**Problem set**
[1] Decide whether each statement agrees with the blog entries below, and answer yes or no, quoting the words of the entries that settle it: (a) The writer bought a printed copy of One Hundred Words for Love. (b) The writer has had a stroke. (c) The writer's mother still smokes at age 78.
[2] According to the blog entries below, since what year has Diane Ackerman been married to Paul West?

* BEGIN Text segment *

Tuesday, April 26, 2011

#17 -- My Books: One Hundred Words for Love

A friend sent me the link to an interview with her about her new book thinking I would enjoy it, since the author writes about her experience with her husband, prolific writer Paul West as he suffers and struggles to recover from a severe stroke.

I saw a couple of videos on YouTube with Diane Ackerman and was so intrigued that I bought the electronic format of One Hundred Words for Love for my NookColor.

Yes, the book deals with pain and illness, with loss and the aloneness we all must sooner or later realize in our lives. First we hear about Paul’s tragedy through the sensitivity of the novelist, poet and naturalist who loves him, and to whom he has been married since 1970 according to Wikipedia. And then your soul is caressed by Ackerman's poetic prose.

Ackerman knows about science and nature, and she speaks of them with knowledge and respect, knowing that the word “science” is yet but another word for nature.

I love the information Ackerman shares with me, her reader, about animals and plants. She speaks of these with due reverence for the natural world we forget we belong to or just simply take for granted. As a stroke survivor myself, I really loved the rich information she shares about the brain and its inrincate workings. It nourishes the hope I still keep of recovering from my own stroke.

If you should read this book, be ready to be amazed by the beauty of the English language and Ackermen's total mastery. I felt lucky to have in my Nook the feature of being able to look up the words I didn’t know though many of them were obscure enough that I frequently got a disappointing “Definition not found”.

I’m not done reading A Hundred Words for Love, but I’m confident that I will be able to continue summarizing my impression of this book with one solitary word: Exquisite!

Lastly, let me copy one of my highlighted texts and leave you with that, though I read it to myself in the first person and in the present: "Return was impossible, and there was one direction open; and so we kept our compass pointed forwerd..."

Tuesday, April 19, 2011

#16 -- Oh, My First Smoke

Both my parents were smokers. My dad smoked until he died; my 78-year-old mother still smokes and we both say that this is what will end up killing her. She’s well aware of the dangers of smoking but her addiction is so deeply ingrained that there is absolutely no way she can quit. I’ve seen her in tears, literally, broken and moody, when she’s out of cigarettes. It hurts my heart to see her so desperate for someone to drive her to the convenience store for her next fix. She’s tried many, many times to stop to no avail. She has lung problems and whatnot, all associated with her chronic smoking.

When I was growing up, I was grossed out by my parents smoking, especially my mother’s. I cannot explain why. But all the paraphernalia around the act of smoking caused me physical repulsion, be it the ashtray, the matches, the box that contained the cigarettes. I couldn’t contemplate the idea of touching any of these items, much less the actual cigarettes. Such was my repulsion, that when I was forced to bring to my mother any of these things, I could feel the reflex of gagging, alive and strong as I grabbed, say, the box of matches.

* END Text segment *
* BEGIN Given data *

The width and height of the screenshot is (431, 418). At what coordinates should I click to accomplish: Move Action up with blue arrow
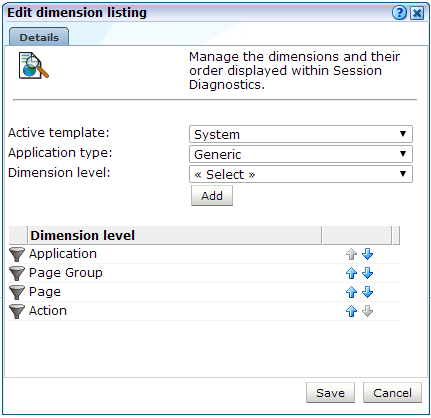tap(351, 311)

* END Given data *

**Exercise results**
[1]
(a) No: "I bought the electronic format of One Hundred Words for Love for my NookColor."
(b) Yes: "As a stroke survivor myself"
(c) Yes: "my 78-year-old mother still smokes"

[2] Since 1970.